The 59th International Billfish Tournament of Club Nautico de San Juan ended over the weekend, and the participants enjoyed some pretty good fishing. The 148 participating anglers — from eight countries — fishing aboard 43 boats released 102 blue marlin. That comes out to an average of 2½ blues per boat — not too shabby!
I’ve been fortunate enough to have fished the San Juan International, and during the 50th anniversary, in 2003, I won the big-fish prize by releasing a blue marlin before 8:30 a.m. on the first day. Since no one killed a fish during that event (it was the last year that you could kill a blue marlin in this tournament), I won a nice watch. I was fishing with my good friend Dr. Thomas Irizarry, and we had a great time, even though that was the only fish we saw in three days and had no idea that we had won anything! I offered to give the watch to Irizarry to pay some of the expenses, but he politely declined.
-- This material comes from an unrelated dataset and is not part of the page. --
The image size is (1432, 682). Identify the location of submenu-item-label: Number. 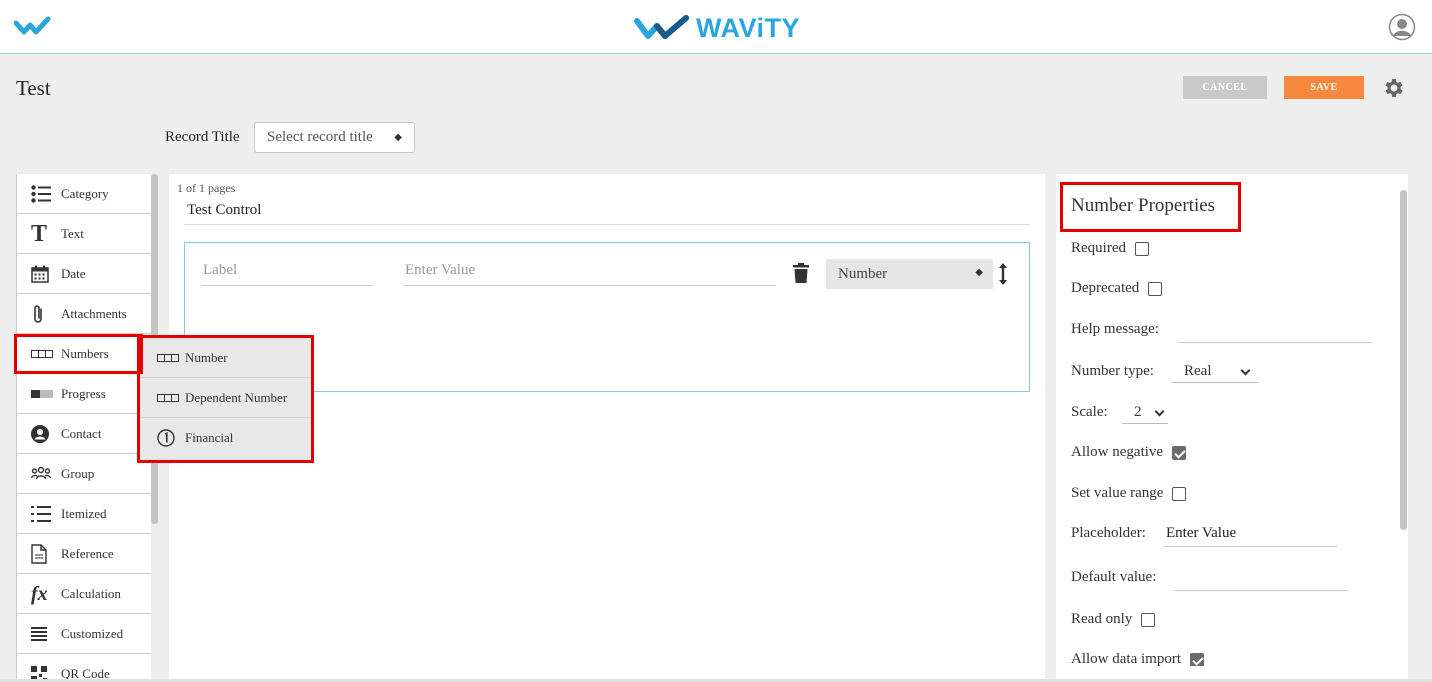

He’s a good egg!
The San Juan tournament is one of my favorites, because anyone with a rod and reel and $1,850 can show up and fish the event. You don’t need an entire team — just you and your rod. The tournament puts you on a different boat each day, and you get to fish your rod and lure where you want it in the spread. The entry fee pays for a ton of parties and dinners as well, so it’s really a great tournament for those of us without the megabucks that most prestigious events like this one require for entry. I reckon I’ll have to make it back down there this next year to hit the 60th!
The IBT is a well-orchestrated fishing competition that boasts nightly parties, a spectacular boat parade, a special ladies’ program, a shootout start past the famous El Morro Castle, an honorary jet flyover welcoming the fleet back to shore, and a tournament finale gala awards banquet, where more than 30 prizes are presented.
This year the tournament partnered up with the National Geographic Society in order to deploy several “critter cams” that will be showcased in an upcoming TV show. The IBT also welcomed professionals from The Billfish Foundation and the International Game Fishing Association. In fact, in addition to the six successful critter-cam deployments, several pop-up archival satellite tags were also placed in released blue marlin. Five tags placed in last year’s tournament have already been recovered. The tag recovered from farthest away was placed by the late Puerto Rican captain Mike Benitez. It popped up 4,776 nautical miles away, off the coast of Angola, Africa, nearly four months later.
If you think you can fish just one international tournament next year, I’d highly recommend a trip to San Juan!